Ajoutons qu'il ne s'agit pas pour la Nouvelle-Zélande d'exposer les têtes, mais de permettre aux Maoris d'offrir à leurs ancêtres une sépulture digne, conforme à leurs rites.
Quatrièmement, l'intérêt scientifique des biens culturels n'est pas démontré. En effet, ces têtes, entrées dans les collections des musées comme objets de curiosité, n'ont pas suscité de recherches scientifiques. Si l'on considère néanmoins qu'elles constituent un témoignage historique et culturel intéressant, les méthodes actuelles de numérisation permettront d'en conserver la mémoire.
Dès la promulgation de la loi, les musées et leurs collectivités de tutelle devront donc rapidement tout faire pour restituer ces têtes à la Nouvelle-Zélande. Notre retard, alors que de nombreux pays ont déjà procédé à des restitutions, ne nous honore pas.
Quant aux trois articles ajoutés par le Sénat, ils découlent du constat d'un fait regrettable : la commission scientifique nationale des collections des musées de France, créée par la loi de 2002 relative aux musées de France à la suite du précédent de la « Vénus hottentote », ne joue pas son rôle en matière de déclassement, puisqu'elle n'a encore rendu aucun avis. Le rapport sur l'inaliénabilité des collections publiques remis par Jacques Rigaud en février 2008 – et sur lequel je ne reviendrai pas, puisque monsieur le ministre l'a longuement évoqué – le souligne du reste également.
L'article 2 confie plusieurs missions à la nouvelle commission scientifique nationale des collections. Celle-ci devra notamment formuler des recommandations en matière de déclassement des biens appartenant aux collections publiques et émettre un avis sur les décisions de déclassement de biens appartenant aux collections des musées de France, mais aussi au fonds national d'art contemporain. Elle conseillera en outre les personnes publiques ou les personnes privées gestionnaires de fonds régionaux d'art contemporain dans l'exercice de leurs compétences en matière de déclassement ou de cession de biens culturels appartenant à leurs collections.

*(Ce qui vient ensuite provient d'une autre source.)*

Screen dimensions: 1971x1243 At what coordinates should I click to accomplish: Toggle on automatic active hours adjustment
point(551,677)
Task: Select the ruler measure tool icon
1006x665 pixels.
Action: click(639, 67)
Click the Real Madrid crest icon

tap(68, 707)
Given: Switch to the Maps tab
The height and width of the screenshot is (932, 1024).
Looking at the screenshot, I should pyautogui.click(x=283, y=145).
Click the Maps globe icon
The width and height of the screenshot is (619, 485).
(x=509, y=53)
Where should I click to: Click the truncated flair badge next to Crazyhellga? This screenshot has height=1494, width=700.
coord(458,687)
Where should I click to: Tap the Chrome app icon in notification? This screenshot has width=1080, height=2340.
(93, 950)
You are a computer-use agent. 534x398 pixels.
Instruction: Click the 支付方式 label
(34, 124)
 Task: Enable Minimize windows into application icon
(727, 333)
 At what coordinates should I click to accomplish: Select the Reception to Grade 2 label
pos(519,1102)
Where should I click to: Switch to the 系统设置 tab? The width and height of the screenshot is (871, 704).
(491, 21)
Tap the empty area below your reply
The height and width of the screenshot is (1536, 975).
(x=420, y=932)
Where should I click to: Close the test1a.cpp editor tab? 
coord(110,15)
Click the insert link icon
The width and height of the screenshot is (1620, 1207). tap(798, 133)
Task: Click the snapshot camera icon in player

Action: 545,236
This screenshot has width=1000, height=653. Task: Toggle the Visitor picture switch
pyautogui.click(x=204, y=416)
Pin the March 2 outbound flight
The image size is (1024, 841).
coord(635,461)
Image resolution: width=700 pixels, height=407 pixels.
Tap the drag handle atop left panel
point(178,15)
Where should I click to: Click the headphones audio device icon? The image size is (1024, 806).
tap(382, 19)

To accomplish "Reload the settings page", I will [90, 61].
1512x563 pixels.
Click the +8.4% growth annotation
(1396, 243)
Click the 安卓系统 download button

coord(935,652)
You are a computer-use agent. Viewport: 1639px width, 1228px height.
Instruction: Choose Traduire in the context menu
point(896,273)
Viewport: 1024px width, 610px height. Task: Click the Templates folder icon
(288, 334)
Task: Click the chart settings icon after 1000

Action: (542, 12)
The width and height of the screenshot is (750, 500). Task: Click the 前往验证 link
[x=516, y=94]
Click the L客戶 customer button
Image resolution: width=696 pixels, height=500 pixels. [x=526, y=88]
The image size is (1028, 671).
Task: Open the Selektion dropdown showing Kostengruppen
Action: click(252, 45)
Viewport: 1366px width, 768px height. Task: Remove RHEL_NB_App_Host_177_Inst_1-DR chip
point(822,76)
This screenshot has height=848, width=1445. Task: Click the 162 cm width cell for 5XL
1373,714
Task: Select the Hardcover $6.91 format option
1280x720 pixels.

D'autre part, la composition de la commission est étendue à des personnalités qualifiées – notamment des anthropologues et des philosophes, qui pourront apporter un éclairage intéressant sur ces questions de déclassement –, aux représentants des collectivités territoriales, mais aussi aux parlementaires, alors que la précédente commission était très majoritairement constituée de conservateurs et de professionnels des musées.
L'article 4 précise que la commission devra remettre, un an après la publication de la loi, un rapport au Parlement établissant sa doctrine en matière de déclassement et de cession des biens appartenant aux collections. En effet, il est important que le Parlement soit informé de ses travaux, afin de s'assurer des suites concrètes qu'elle entend donner à la volonté, maintes fois exprimée par le législateur, d'amener les professionnels à étudier cette question, notamment le problème spécifique des restes humains.
Il faudra veiller à ce que la nouvelle commission puisse travailler dans un contexte dépassionné à l'élaboration de cette doctrine. Le sujet reste en effet sensible et son traitement ne doit pas conduire à affaiblir le régime de la domanialité publique et de l'inaliénabilité des collections. La procédure de déclassement doit être fondée sur une démarche scientifique rigoureuse et mise en oeuvre selon une procédure très encadrée. En ce sens, je pense que le texte transmis par le Sénat apporte toutes les garanties.
Je vous propose donc d'adopter cette proposition de loi dans sa rédaction issue du Sénat : il s'agit d'une proposition équilibrée, résultat d'une réflexion et d'une démarche éthique, légitime et opportune…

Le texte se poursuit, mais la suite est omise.